While I was out, I was thinking. When I'm caching, there's several minutes between caches when all I'm doing is biking along, so there's plenty of spare brain to do some serious thinking with. And no possibility of interruption, which I fond very inconducive to deep thoughts.
Here's what I thought. Port forwarding. With a pix, you can tell it "if someone tries to access 10.0.0.1 on port 81, redirect that to 10.1.1.1 on port 80". So if I access 10.0.0.1 with my browser (but telling it to use port 81) I'll actually be browsing 10.1.1.1. That becomes very useful in the following scenario.
I have four remote rebooters; using those, I can reboot the attached computers from anywhere in the world. I've been thinking that I'll need four ip addresses for them, but if I use port forwarding, I only need one. The fact that they are accessed using weird ports, doesn't matter because Im the only person who will be using them!
And then I thought some more.
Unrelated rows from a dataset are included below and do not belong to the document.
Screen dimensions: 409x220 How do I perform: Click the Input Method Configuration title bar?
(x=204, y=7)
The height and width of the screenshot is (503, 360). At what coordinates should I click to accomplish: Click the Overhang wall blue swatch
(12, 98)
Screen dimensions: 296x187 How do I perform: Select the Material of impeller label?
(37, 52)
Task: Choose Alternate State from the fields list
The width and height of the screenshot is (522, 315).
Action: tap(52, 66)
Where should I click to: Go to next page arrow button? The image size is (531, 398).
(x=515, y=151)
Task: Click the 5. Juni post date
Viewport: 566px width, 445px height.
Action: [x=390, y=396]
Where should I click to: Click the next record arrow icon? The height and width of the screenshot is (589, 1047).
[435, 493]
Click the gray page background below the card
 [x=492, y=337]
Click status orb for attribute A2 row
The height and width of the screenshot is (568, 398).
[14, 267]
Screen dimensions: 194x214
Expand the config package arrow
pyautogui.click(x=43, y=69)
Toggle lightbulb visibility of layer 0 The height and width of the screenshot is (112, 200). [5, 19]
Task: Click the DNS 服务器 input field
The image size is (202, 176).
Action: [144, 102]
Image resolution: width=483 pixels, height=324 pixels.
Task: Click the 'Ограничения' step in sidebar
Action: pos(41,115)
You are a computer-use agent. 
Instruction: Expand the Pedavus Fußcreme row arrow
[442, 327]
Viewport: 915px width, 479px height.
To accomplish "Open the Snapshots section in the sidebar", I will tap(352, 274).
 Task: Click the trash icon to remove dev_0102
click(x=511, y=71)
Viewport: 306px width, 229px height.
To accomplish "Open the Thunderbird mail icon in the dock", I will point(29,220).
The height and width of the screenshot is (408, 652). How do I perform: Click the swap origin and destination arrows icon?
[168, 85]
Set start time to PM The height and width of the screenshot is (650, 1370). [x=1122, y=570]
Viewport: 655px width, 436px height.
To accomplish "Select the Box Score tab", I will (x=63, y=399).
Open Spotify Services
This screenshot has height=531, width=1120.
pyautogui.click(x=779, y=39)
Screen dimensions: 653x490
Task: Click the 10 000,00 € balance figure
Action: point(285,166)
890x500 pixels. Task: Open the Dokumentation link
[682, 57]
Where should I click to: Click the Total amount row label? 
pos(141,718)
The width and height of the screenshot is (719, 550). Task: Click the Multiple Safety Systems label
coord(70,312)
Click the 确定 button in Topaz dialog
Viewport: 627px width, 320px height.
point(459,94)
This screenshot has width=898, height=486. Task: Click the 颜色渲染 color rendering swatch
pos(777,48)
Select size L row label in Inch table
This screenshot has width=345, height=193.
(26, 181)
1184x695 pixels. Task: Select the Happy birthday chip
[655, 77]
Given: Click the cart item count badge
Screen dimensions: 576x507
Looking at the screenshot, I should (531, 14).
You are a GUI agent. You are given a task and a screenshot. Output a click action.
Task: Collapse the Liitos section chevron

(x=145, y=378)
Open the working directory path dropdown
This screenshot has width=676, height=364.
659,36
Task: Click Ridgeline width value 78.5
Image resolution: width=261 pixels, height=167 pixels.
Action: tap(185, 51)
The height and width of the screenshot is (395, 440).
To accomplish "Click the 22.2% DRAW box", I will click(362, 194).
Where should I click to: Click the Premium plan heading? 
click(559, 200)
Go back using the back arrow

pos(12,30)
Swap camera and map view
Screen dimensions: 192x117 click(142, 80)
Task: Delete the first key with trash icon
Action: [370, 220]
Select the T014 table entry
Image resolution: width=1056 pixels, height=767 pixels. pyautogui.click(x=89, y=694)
I could put my mail server on the same IP address, and port-redirect it to the actual mail server. Likewise various other things. It all adds up to an economy in the use of IP addresses. Why is this good?
Because ip addresses are in the form a.b.c.d, where abcd are each a number in the range 0 to 255. So there's only 4 billion possible IP addresses, and that might sound like a lot (and when they devised this scheme a couple of decades ago it was a lot) but it isn't. And the world has run out of IP addresses.
And, like any scarce resource, they'll get increasingly expensive. They say that god only made so much land and that's all there is (except if you're Dutch). Well, god only made 4 billion IP addresses, and you can't make more even if you are Dutch.
What's happening now, is that people are paying for IP addresses - my current colocation charges me £2 per month per IP. So you can see there's a real incentive to economise on the number that you're using.
And port forwarding can help do that.